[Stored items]
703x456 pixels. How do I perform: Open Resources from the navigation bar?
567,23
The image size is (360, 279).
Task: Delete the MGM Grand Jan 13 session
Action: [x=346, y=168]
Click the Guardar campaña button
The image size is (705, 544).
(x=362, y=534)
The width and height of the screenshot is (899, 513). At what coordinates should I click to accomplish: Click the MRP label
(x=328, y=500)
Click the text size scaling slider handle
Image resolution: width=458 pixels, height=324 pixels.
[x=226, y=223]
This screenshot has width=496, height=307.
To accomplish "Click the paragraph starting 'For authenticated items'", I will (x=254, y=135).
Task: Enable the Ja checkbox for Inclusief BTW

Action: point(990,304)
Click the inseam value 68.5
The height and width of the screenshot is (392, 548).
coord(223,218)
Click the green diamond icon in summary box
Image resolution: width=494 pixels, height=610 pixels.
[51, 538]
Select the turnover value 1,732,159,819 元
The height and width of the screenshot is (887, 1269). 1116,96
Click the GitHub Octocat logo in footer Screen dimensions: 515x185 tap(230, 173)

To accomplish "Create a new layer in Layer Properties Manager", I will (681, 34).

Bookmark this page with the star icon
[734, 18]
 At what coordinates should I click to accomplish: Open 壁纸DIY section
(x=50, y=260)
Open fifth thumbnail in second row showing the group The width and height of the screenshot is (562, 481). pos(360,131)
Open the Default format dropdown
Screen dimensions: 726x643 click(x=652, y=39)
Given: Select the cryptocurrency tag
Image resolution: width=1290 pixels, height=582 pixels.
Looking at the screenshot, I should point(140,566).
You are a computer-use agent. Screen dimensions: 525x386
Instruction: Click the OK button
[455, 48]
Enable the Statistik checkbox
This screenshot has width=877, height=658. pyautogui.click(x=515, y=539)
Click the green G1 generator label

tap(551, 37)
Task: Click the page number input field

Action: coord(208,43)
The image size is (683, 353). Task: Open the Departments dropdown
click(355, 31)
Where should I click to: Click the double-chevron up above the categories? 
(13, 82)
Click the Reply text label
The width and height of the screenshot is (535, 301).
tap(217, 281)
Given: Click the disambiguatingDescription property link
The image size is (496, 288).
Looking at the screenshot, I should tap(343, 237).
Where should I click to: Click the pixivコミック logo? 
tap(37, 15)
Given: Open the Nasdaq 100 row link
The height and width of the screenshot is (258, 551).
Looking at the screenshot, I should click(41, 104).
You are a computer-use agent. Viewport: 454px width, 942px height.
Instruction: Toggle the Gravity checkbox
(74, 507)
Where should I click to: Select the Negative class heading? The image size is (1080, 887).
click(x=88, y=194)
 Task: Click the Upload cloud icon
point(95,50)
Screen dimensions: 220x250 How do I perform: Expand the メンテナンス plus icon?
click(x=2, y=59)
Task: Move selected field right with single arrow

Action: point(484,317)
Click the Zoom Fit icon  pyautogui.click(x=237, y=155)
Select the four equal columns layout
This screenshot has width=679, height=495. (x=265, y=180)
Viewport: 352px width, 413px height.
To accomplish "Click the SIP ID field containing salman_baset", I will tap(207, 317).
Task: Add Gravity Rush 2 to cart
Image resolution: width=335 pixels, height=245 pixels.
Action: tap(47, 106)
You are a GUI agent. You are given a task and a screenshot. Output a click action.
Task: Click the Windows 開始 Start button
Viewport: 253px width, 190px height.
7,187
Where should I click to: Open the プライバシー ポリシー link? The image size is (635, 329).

• What you should do: Copy down the whole of the data above, matching it exactly.

• Result of this exercise:
703x456 pixels. How do I perform: Open Resources from the navigation bar?
567,23
The image size is (360, 279).
Task: Delete the MGM Grand Jan 13 session
Action: [x=346, y=168]
Click the Guardar campaña button
The image size is (705, 544).
(x=362, y=534)
The width and height of the screenshot is (899, 513). At what coordinates should I click to accomplish: Click the MRP label
(x=328, y=500)
Click the text size scaling slider handle
Image resolution: width=458 pixels, height=324 pixels.
[x=226, y=223]
This screenshot has width=496, height=307.
To accomplish "Click the paragraph starting 'For authenticated items'", I will (x=254, y=135).
Task: Enable the Ja checkbox for Inclusief BTW

Action: point(990,304)
Click the inseam value 68.5
The height and width of the screenshot is (392, 548).
coord(223,218)
Click the green diamond icon in summary box
Image resolution: width=494 pixels, height=610 pixels.
[51, 538]
Select the turnover value 1,732,159,819 元
The height and width of the screenshot is (887, 1269). 1116,96
Click the GitHub Octocat logo in footer Screen dimensions: 515x185 tap(230, 173)

To accomplish "Create a new layer in Layer Properties Manager", I will (681, 34).

Bookmark this page with the star icon
[734, 18]
 At what coordinates should I click to accomplish: Open 壁纸DIY section
(x=50, y=260)
Open fifth thumbnail in second row showing the group The width and height of the screenshot is (562, 481). pos(360,131)
Open the Default format dropdown
Screen dimensions: 726x643 click(x=652, y=39)
Given: Select the cryptocurrency tag
Image resolution: width=1290 pixels, height=582 pixels.
Looking at the screenshot, I should point(140,566).
You are a computer-use agent. Screen dimensions: 525x386
Instruction: Click the OK button
[455, 48]
Enable the Statistik checkbox
This screenshot has width=877, height=658. pyautogui.click(x=515, y=539)
Click the green G1 generator label

tap(551, 37)
Task: Click the page number input field

Action: coord(208,43)
The image size is (683, 353). Task: Open the Departments dropdown
click(355, 31)
Where should I click to: Click the double-chevron up above the categories? 
(13, 82)
Click the Reply text label
The width and height of the screenshot is (535, 301).
tap(217, 281)
Given: Click the disambiguatingDescription property link
The image size is (496, 288).
Looking at the screenshot, I should tap(343, 237).
Where should I click to: Click the pixivコミック logo? 
tap(37, 15)
Given: Open the Nasdaq 100 row link
The height and width of the screenshot is (258, 551).
Looking at the screenshot, I should click(41, 104).
You are a computer-use agent. Viewport: 454px width, 942px height.
Instruction: Toggle the Gravity checkbox
(74, 507)
Where should I click to: Select the Negative class heading? The image size is (1080, 887).
click(x=88, y=194)
 Task: Click the Upload cloud icon
point(95,50)
Screen dimensions: 220x250 How do I perform: Expand the メンテナンス plus icon?
click(x=2, y=59)
Task: Move selected field right with single arrow

Action: point(484,317)
Click the Zoom Fit icon  pyautogui.click(x=237, y=155)
Select the four equal columns layout
This screenshot has width=679, height=495. (x=265, y=180)
Viewport: 352px width, 413px height.
To accomplish "Click the SIP ID field containing salman_baset", I will tap(207, 317).
Task: Add Gravity Rush 2 to cart
Image resolution: width=335 pixels, height=245 pixels.
Action: tap(47, 106)
You are a GUI agent. You are given a task and a screenshot. Output a click action.
Task: Click the Windows 開始 Start button
Viewport: 253px width, 190px height.
7,187
Where should I click to: Open the プライバシー ポリシー link? The image size is (635, 329).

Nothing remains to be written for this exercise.